[ESTRATTO DEL DOCUMENTO]

Lee Jun Fan, meglio conosciuto come Bruce
Lee, filosofo, attore e artista marziale disse: “L’allenamento non opera
su un oggetto, ma sullo spirito e sulle emozioni di un essere umano. Per agire
su sfere così delicate occorrono intelligenza e discernimento”. Non amo le
definizioni di allenamento, ma questa spiegazione di quanto complesso sia il
processo che ne sta alla base mi trova terribilmente d’accordo; possiamo
riassumerlo come una sequenza di risposte, le più personali possibili, ad una
sequenza di domande. Domande che scavano in tutta l’unicità olistica dell’uomo.
Non è un bisogno, non è una droga, è semplicemente una parte di ciò che siamo e,
quindi, utile per migliorarci, un processo di crescita.
La nascita di una problematica come il sovrallenamento od
overtraining la dice lunga su come, nel tempo, questo processo è stato mal
interpretato: troppo allenamento, troppo allenamento fatto male, poco piacere
nell’allenarsi, dipendenza dall’allenamento; una serie di aberrazioni nate
dalla rincorsa del risultato a tutti i costi, da una forzatura di ciò che la
natura e l’evoluzione ci hanno insegnato, da un superficiale studio dei testi
scientifici riguardanti l’allenamento, dal considerare l’allenamento un mero processo
scientifico, quando è invece un processo creativo che richiede fantasia ed entusiasmo
oltre che conoscenza.

[CONSEGNA A]
Riporta i record dalla riga che contiene "麻将胡了2 (453, 296)" fino alla riga che contiene "Prihvati [button] (621, 1828)", inclusa, rinominando "[button]" in "[pulsante]" e lasciando invariato tutto il resto.

[DATI FORNITI]
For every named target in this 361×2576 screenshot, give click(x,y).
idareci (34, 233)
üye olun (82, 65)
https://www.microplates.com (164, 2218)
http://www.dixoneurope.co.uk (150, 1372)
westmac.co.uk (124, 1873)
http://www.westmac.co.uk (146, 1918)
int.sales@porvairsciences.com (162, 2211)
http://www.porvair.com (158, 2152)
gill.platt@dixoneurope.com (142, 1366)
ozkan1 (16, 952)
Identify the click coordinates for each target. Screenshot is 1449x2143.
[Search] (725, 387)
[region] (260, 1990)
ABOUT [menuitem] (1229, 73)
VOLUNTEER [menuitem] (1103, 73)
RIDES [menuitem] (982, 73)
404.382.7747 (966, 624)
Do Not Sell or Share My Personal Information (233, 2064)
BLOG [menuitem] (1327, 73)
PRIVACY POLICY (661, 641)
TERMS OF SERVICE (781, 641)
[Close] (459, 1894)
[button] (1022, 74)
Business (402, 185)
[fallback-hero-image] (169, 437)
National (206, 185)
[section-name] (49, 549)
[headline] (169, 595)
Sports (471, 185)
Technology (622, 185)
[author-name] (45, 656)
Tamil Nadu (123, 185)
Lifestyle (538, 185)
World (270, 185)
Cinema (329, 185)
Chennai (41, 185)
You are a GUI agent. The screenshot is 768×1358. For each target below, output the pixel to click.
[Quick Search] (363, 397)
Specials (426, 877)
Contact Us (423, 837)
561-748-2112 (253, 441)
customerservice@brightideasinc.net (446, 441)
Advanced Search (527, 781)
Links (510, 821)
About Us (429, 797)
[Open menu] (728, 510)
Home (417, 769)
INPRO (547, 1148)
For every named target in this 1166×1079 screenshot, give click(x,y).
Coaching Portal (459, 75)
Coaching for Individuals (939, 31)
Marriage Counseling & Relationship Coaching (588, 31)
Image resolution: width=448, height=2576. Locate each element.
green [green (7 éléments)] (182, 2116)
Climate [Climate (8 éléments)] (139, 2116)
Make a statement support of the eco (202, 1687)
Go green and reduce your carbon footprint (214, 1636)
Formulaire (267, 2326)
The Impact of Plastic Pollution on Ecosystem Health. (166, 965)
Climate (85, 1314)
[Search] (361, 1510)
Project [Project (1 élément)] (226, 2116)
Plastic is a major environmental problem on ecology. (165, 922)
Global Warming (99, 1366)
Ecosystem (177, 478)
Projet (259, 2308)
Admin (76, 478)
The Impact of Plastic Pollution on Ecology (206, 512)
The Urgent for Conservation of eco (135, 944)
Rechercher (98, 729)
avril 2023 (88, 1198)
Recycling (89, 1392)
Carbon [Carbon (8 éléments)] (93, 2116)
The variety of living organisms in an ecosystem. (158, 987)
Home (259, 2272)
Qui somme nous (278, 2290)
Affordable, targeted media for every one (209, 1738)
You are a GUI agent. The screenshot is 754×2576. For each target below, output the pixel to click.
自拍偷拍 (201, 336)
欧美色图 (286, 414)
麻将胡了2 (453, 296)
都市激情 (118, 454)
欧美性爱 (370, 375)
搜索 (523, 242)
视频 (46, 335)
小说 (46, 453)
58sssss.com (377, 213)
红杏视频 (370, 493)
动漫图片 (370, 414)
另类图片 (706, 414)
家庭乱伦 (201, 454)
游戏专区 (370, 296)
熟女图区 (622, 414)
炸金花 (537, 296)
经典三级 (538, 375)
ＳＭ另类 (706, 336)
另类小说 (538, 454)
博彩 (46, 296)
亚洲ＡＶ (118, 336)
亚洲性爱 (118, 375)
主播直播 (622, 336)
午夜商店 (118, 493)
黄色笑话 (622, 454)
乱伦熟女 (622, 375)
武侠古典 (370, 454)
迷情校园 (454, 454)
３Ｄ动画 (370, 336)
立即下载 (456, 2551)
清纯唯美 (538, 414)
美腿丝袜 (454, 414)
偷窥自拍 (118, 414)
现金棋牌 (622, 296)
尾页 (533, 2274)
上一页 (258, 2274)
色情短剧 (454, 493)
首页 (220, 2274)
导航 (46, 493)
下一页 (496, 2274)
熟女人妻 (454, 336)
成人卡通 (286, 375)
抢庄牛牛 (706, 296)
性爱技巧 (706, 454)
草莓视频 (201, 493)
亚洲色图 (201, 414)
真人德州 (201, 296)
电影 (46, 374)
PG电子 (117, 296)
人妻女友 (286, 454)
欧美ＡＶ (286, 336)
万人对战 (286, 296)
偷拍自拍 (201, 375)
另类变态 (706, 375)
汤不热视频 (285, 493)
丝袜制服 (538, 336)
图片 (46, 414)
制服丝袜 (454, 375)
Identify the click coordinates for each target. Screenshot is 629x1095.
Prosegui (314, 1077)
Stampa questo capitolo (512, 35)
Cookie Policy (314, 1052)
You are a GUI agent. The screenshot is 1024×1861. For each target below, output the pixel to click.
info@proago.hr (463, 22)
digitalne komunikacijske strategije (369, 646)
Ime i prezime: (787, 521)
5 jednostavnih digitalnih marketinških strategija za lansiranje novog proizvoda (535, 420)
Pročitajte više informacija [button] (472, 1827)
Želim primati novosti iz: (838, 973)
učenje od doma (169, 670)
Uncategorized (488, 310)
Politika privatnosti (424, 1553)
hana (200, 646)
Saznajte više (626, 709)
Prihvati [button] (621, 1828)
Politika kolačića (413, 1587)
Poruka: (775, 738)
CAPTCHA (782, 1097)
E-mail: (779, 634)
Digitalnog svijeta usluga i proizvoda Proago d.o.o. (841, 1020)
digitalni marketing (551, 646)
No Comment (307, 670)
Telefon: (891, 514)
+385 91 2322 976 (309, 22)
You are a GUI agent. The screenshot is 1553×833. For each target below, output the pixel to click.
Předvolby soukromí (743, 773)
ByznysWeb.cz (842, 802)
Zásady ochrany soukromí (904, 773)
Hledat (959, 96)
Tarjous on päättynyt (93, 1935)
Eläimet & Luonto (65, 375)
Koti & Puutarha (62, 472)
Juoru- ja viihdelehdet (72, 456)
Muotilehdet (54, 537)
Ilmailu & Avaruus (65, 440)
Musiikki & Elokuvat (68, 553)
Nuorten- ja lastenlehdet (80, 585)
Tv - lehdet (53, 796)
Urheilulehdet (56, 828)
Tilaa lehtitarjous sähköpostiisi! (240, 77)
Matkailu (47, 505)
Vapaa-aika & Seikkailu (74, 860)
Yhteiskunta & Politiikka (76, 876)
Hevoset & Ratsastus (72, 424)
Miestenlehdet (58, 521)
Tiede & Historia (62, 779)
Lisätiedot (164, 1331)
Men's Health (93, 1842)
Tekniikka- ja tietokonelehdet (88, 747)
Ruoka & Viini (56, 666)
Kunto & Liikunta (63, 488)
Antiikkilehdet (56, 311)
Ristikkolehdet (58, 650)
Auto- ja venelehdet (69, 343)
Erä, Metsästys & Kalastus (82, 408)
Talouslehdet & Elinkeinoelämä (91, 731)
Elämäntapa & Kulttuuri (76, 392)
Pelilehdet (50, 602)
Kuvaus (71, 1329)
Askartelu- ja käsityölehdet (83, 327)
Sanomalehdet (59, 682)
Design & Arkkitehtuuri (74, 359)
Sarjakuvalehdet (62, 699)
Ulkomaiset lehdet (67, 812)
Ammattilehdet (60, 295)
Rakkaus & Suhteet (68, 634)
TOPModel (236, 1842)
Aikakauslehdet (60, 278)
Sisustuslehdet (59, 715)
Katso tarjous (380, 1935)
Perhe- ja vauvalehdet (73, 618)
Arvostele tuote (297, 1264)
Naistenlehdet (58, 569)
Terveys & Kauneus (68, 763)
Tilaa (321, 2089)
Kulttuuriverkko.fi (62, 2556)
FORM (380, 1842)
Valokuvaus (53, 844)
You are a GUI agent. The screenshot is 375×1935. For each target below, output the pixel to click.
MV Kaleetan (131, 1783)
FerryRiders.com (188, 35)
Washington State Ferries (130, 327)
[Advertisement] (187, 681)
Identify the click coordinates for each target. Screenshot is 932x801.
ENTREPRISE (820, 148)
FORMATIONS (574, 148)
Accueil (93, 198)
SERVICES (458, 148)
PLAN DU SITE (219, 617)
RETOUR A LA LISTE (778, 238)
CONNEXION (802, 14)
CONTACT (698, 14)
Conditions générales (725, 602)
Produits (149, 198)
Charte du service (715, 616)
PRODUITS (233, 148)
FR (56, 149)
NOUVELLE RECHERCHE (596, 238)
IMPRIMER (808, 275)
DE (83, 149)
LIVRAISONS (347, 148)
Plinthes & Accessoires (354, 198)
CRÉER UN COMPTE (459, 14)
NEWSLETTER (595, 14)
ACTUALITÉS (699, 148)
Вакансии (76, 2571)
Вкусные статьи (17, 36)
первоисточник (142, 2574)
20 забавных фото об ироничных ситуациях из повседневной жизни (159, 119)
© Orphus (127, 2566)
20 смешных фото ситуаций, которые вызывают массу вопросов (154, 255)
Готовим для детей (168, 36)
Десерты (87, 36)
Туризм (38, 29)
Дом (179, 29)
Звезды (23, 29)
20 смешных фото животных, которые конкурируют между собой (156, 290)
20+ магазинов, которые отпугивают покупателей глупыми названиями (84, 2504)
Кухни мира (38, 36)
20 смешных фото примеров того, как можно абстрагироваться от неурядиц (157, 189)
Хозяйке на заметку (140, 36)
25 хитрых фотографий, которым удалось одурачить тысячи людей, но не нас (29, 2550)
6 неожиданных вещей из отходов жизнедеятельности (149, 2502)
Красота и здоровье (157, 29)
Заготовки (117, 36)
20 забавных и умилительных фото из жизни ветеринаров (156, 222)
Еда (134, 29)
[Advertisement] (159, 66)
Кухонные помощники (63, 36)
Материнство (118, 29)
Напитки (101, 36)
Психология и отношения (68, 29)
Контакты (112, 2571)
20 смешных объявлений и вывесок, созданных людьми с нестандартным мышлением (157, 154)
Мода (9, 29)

[CONSEGNA B]
Secondo l'estratto del documento sull'allenamento, che tipo di processo è l'allenamento, invece di un mero processo scientifico?

[RISPOSTA CORRETTA A]
麻将胡了2 (453, 296)
都市激情 (118, 454)
欧美性爱 (370, 375)
搜索 (523, 242)
视频 (46, 335)
小说 (46, 453)
58sssss.com (377, 213)
红杏视频 (370, 493)
动漫图片 (370, 414)
另类图片 (706, 414)
家庭乱伦 (201, 454)
游戏专区 (370, 296)
熟女图区 (622, 414)
炸金花 (537, 296)
经典三级 (538, 375)
ＳＭ另类 (706, 336)
另类小说 (538, 454)
博彩 (46, 296)
亚洲ＡＶ (118, 336)
亚洲性爱 (118, 375)
主播直播 (622, 336)
午夜商店 (118, 493)
黄色笑话 (622, 454)
乱伦熟女 (622, 375)
武侠古典 (370, 454)
迷情校园 (454, 454)
３Ｄ动画 (370, 336)
立即下载 (456, 2551)
清纯唯美 (538, 414)
美腿丝袜 (454, 414)
偷窥自拍 (118, 414)
现金棋牌 (622, 296)
尾页 (533, 2274)
上一页 (258, 2274)
色情短剧 (454, 493)
首页 (220, 2274)
导航 (46, 493)
下一页 (496, 2274)
熟女人妻 (454, 336)
成人卡通 (286, 375)
抢庄牛牛 (706, 296)
性爱技巧 (706, 454)
草莓视频 (201, 493)
亚洲色图 (201, 414)
真人德州 (201, 296)
电影 (46, 374)
PG电子 (117, 296)
人妻女友 (286, 454)
欧美ＡＶ (286, 336)
万人对战 (286, 296)
偷拍自拍 (201, 375)
另类变态 (706, 375)
汤不热视频 (285, 493)
丝袜制服 (538, 336)
图片 (46, 414)
制服丝袜 (454, 375)
Identify the click coordinates for each target. Screenshot is 629x1095.
Prosegui (314, 1077)
Stampa questo capitolo (512, 35)
Cookie Policy (314, 1052)
You are a GUI agent. The screenshot is 1024×1861. For each target below, output the pixel to click.
info@proago.hr (463, 22)
digitalne komunikacijske strategije (369, 646)
Ime i prezime: (787, 521)
5 jednostavnih digitalnih marketinških strategija za lansiranje novog proizvoda (535, 420)
Pročitajte više informacija [pulsante] (472, 1827)
Želim primati novosti iz: (838, 973)
učenje od doma (169, 670)
Uncategorized (488, 310)
Politika privatnosti (424, 1553)
hana (200, 646)
Saznajte više (626, 709)
Prihvati [pulsante] (621, 1828)

[RISPOSTA CORRETTA B]
Un processo creativo che richiede fantasia ed entusiasmo oltre che conoscenza.